- _AIM OF THE TASK_
In the entries below, find the line with "You are a GUI" and transcribe it and every line after it exactly, through the last line, without pictures.

[Stored items from a collection]
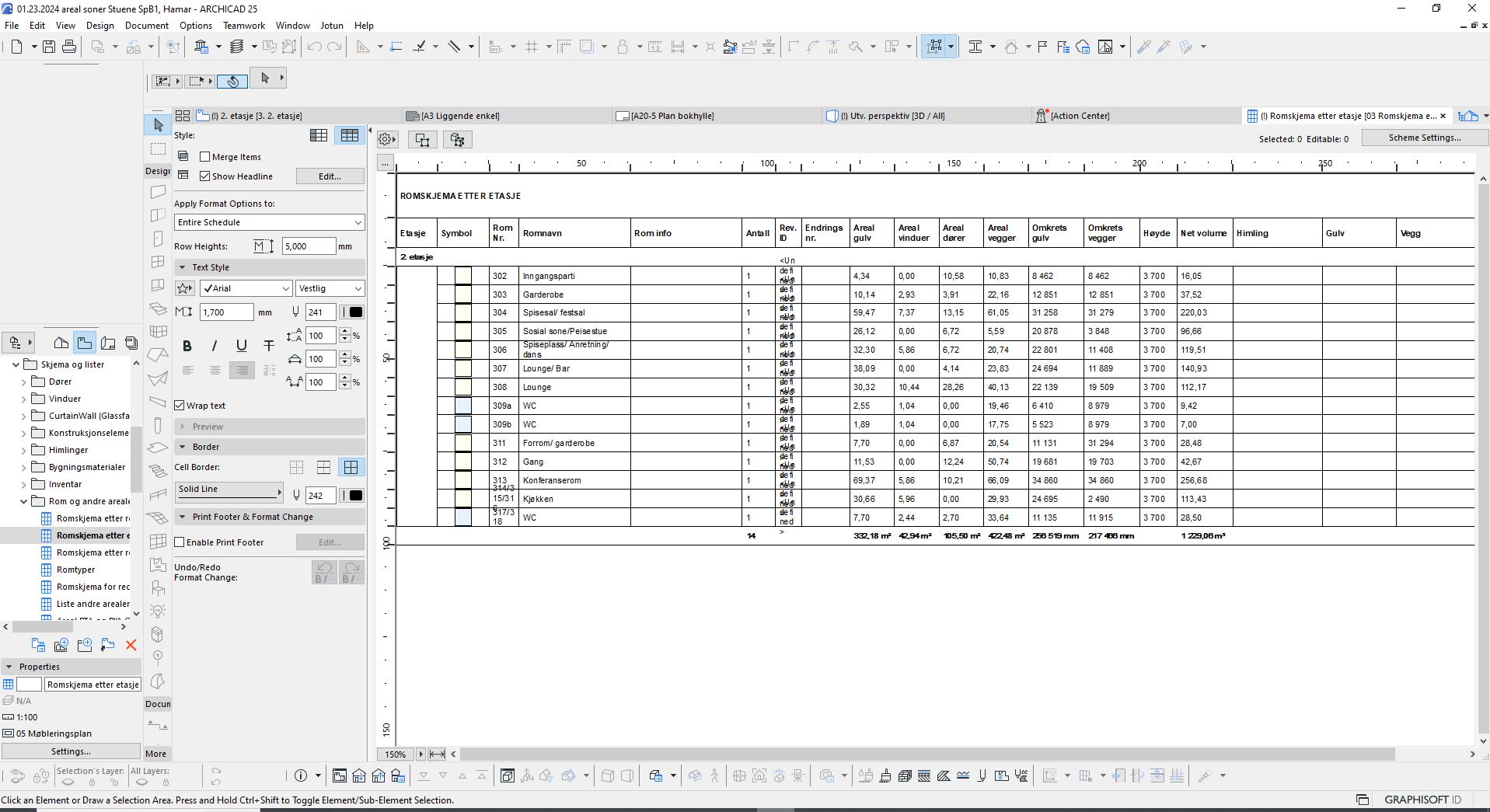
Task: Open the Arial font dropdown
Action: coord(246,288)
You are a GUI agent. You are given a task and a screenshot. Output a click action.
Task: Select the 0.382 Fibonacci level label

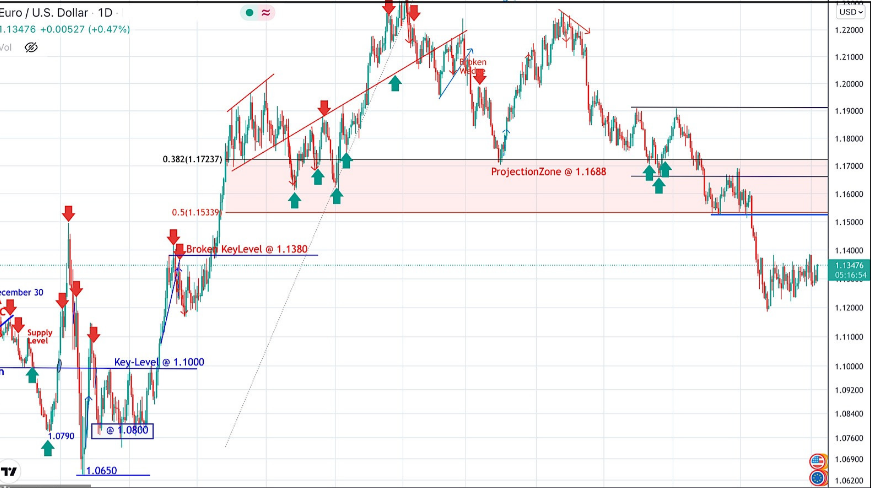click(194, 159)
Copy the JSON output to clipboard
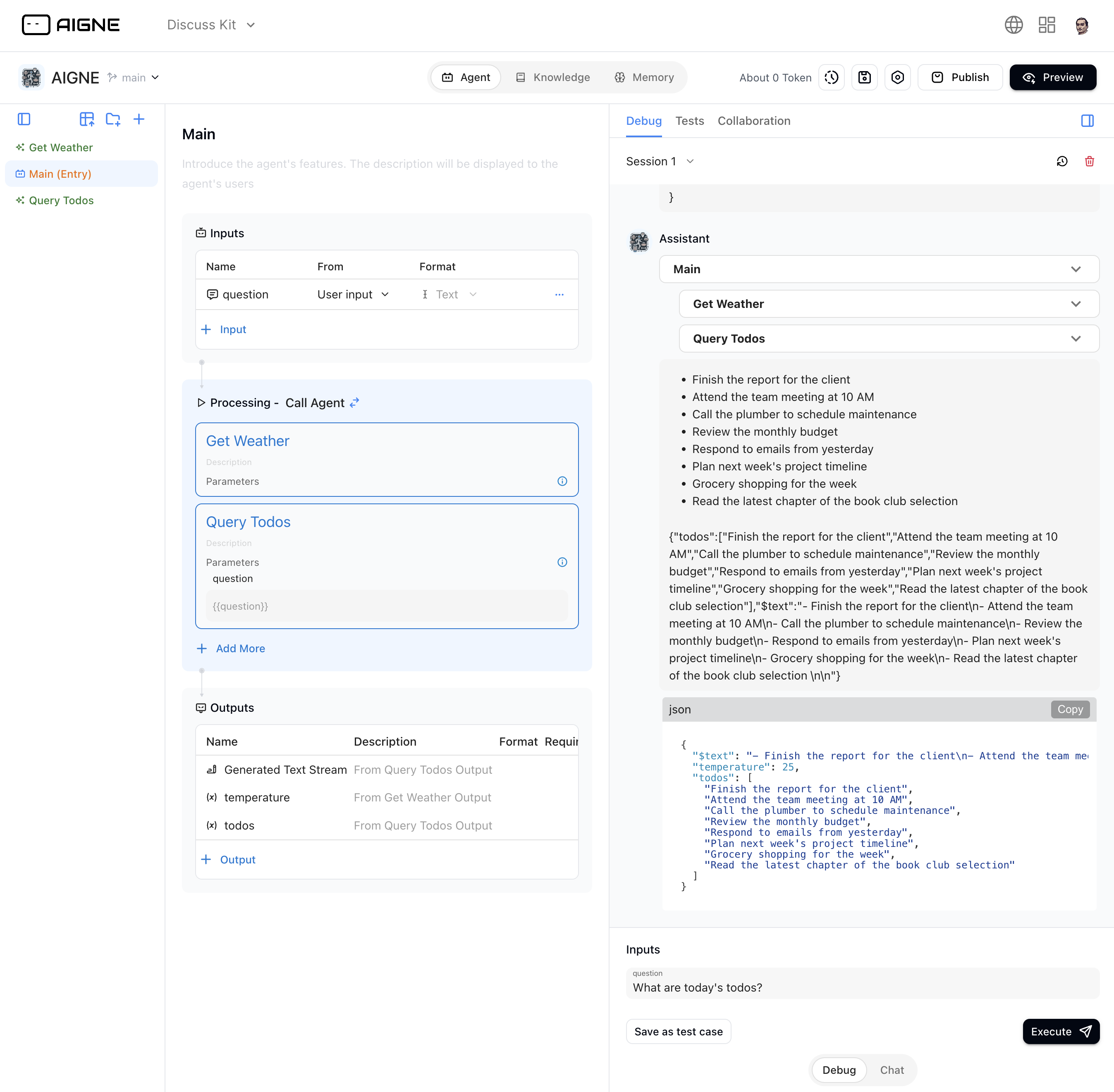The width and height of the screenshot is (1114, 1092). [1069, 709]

- _REPLY TO THE TASK_
You are a GUI agent. You are given a task and a screenshot. Output a click action.
Task: Select the 0.382 Fibonacci level label

click(194, 159)
Copy the JSON output to clipboard
The width and height of the screenshot is (1114, 1092). [1069, 709]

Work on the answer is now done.